Thursday, March 25, 2010

List synergy

A lot of the time I see people making lists that lack the synergy needed to carry out their battleplan.  You see lists that's supposed to be fast take slow units that slow the rest of the army down; or an army that takes too many reserves and it gets dissected on the field turn by turn.  This post will hopefully help people realize these issues and how to improve upon it.

Let's look at some example lists that preform well in battle and analyze why they work.

Eldar Castle list (Defensive):
2x large units of Wraithguard
3x Wraithlords
A squad of counter-attacking Harlequins + Shadowseer

The entire army moves slow but the units here are incredibly resistant to damage.  The big to note about this list is that the army's movement speed is the same.  Everything moves as one, the tempo remains constant, and nothing is left stranded or out of reach of immediate assistance.  The Wraithguard, Avatar and Wraithlords are all really tough with their T6+ and 3+ saves.  Eldrad offers great protection to the army via zone wide psychic protection and Fortune on your units so you get that armor re-roll.  Your shooting is primarily short-ranged but with guide  your Wraithguards' no armor save instant death shots become really intimidating.  The main weakness of this army is CC, but that's why you have Harlequins with a Shadowseer hiding behind your Wraithguard as the ultimate counter-charging element.  Overall, this list favors a more defensive player's playstyle but has all the right tools to make it work.  It moves as one, shoots at one and reacts as one.

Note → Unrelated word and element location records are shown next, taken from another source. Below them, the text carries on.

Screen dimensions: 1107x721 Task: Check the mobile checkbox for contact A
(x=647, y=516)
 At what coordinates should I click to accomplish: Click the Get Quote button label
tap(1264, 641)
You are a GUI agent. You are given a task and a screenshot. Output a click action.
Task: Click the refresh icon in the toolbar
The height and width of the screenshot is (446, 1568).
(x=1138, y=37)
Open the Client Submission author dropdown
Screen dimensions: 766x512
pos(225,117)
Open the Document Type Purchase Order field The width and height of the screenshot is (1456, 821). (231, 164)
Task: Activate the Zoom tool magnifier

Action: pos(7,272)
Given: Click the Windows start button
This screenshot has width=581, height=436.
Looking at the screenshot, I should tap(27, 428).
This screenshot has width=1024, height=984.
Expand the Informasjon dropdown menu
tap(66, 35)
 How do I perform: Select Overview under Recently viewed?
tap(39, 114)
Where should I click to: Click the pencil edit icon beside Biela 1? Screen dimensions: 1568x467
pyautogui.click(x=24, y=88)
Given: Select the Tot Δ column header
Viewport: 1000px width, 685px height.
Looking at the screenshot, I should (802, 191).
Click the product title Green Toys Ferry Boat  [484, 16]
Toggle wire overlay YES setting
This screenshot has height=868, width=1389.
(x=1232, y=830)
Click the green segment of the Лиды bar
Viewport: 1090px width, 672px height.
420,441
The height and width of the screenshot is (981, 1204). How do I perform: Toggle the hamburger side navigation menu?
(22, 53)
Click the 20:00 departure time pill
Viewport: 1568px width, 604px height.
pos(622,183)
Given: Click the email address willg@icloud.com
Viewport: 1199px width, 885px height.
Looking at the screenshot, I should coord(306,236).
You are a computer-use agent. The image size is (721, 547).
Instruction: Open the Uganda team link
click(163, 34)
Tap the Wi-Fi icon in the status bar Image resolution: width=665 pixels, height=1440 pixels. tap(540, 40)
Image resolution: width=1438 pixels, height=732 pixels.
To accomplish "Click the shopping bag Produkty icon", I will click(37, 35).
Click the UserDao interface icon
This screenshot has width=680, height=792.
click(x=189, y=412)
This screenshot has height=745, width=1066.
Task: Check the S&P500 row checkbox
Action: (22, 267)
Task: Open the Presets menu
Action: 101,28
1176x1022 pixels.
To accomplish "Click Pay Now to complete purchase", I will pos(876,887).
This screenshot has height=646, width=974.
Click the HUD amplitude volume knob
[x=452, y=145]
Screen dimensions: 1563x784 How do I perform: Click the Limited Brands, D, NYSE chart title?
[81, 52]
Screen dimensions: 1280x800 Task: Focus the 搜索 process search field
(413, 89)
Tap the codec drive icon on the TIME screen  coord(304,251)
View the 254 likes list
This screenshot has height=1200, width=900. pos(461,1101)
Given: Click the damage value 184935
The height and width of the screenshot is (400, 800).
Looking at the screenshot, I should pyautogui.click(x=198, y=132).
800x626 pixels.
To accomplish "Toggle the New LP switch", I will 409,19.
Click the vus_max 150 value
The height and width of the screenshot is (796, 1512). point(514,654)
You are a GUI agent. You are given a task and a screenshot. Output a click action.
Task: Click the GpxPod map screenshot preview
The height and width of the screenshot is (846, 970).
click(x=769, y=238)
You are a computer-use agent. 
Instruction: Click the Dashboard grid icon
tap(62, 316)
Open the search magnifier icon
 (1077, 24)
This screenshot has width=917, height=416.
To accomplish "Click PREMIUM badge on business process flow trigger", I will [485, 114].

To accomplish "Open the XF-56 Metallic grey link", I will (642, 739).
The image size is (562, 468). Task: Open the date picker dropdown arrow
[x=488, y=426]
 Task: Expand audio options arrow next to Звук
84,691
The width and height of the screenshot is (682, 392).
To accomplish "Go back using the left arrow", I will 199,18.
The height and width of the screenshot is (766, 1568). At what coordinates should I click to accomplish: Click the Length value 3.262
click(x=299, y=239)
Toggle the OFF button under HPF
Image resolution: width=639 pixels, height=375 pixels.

Blood Angels list (Offensive):
Chapter Master Seth
Honor Guard in RB
Librarian w/ JP in a squad of 10x flying ASM
2 more squads of ASM in a Rhino and Razorback
Corbulo with the ASM in the RB
Furioso Dreadnought in a Drop Pod
3x Baal Preds

This list functions in a mindset completely opposite to the Eldar castle list listed above.  This list is fast, completely geared towards assault and concentrated pressure.  Seth and his HG bodyguard turbos forward with the rest of the army while the Baal Preds lay down suppressing fire.  The Librarian and his squad of ASM flies behind the rest of the mechanized army, providing them with 4+ cover.  Everything moves at 12"+ and above; most elements moving at 18" and popping smoke because they want to reach combat ASAP.  Blood Angels excel at speed, close combat and extreme early game pressure.  You force the tempo of the game to change because of your speed and your opponents must react accordingly or be destroyed.  That's the entire purpose of a fast, hard-hitting army.  And that's exactly why stationary elements such as Devastators don't really work in a list like this.

Space Wolves list (Balanced):
Rune Priest
Arjac Rockfist
4x squads of Grey Hunters, 3 in Rhinos, 1 in LRC
2x squads of 6x Long Fangs with 5x ML

The advantage of Wolves is that they're a very balanced army.  At the same time, they're a very powerful army because they can do almost everything really well.  Space Wolves have strong elements of shooting, CC and psychic abilities; thus, they can build balanced lists better than most armies.  In short, they're basically C:SM who can shoot better and assault better.  The Long Fangs provide long range firepower and the 4x solid squads of Grey Hunters excel at close-range engagements.  The Rune Priest can support the field with long range attacks or medium range denial and Arjac Rockfist destroys most things in close combat.  Because of the army wide counter-attack special rule, Space Wolves can receive a charge just as well as charging into combat themselves.  This makes them an extremely flexible and powerful army.  Unlike most armies, Space Wolves don't need to force the tempo of the game to remain effective.

With these examples in mind, I hope it's easier to see what a good list should look like.  You need a list that can move together and take advantage of the strengths of your army.  If you have a fast list, don't take slow units that will slow the rest of it down.  Concentrate on the strengths of your book and play with units that'll take advantage of that.  Your strongest list will always be one that fits your playstyle.  That's simply because instinctively, you already played out the battle in your head before it even begun.  Yet another reason why copying winning tourney lists off the internet doesn't guarantee victory.


rpthomps1111 said...

I think you made a really powerful point about movement and the idea that the army should move together in some cases. You can make sure the army stays together virtually as well. If a biker squad goes 18" and can be fire supported at 18" that is the same, IMO as moving 18".


Derrick Whittet said...

"Yet another reason why copying winning tourney lists off the internet doesn't guarantee victory."

Good post overall, and had to emphasize the quote above. It applies in fantasy as well as 40k, and it's something I've seen countless times.

People really need to build their own lists, try things out. Sure, certainly talk to others, get their opinions and most importantly discuss the "why's and why nots" of everything. Not to just do what your told, but to build a good understanding of why each unit is in your army, and how you're planning on using it.

It's not like where you can just use the current favourite character build and win by default. A "poor" list using units that are technically underpowered but chosen with specific purposes and a well thought out battle plan will stomp all over lists copied from tournaments without understanding.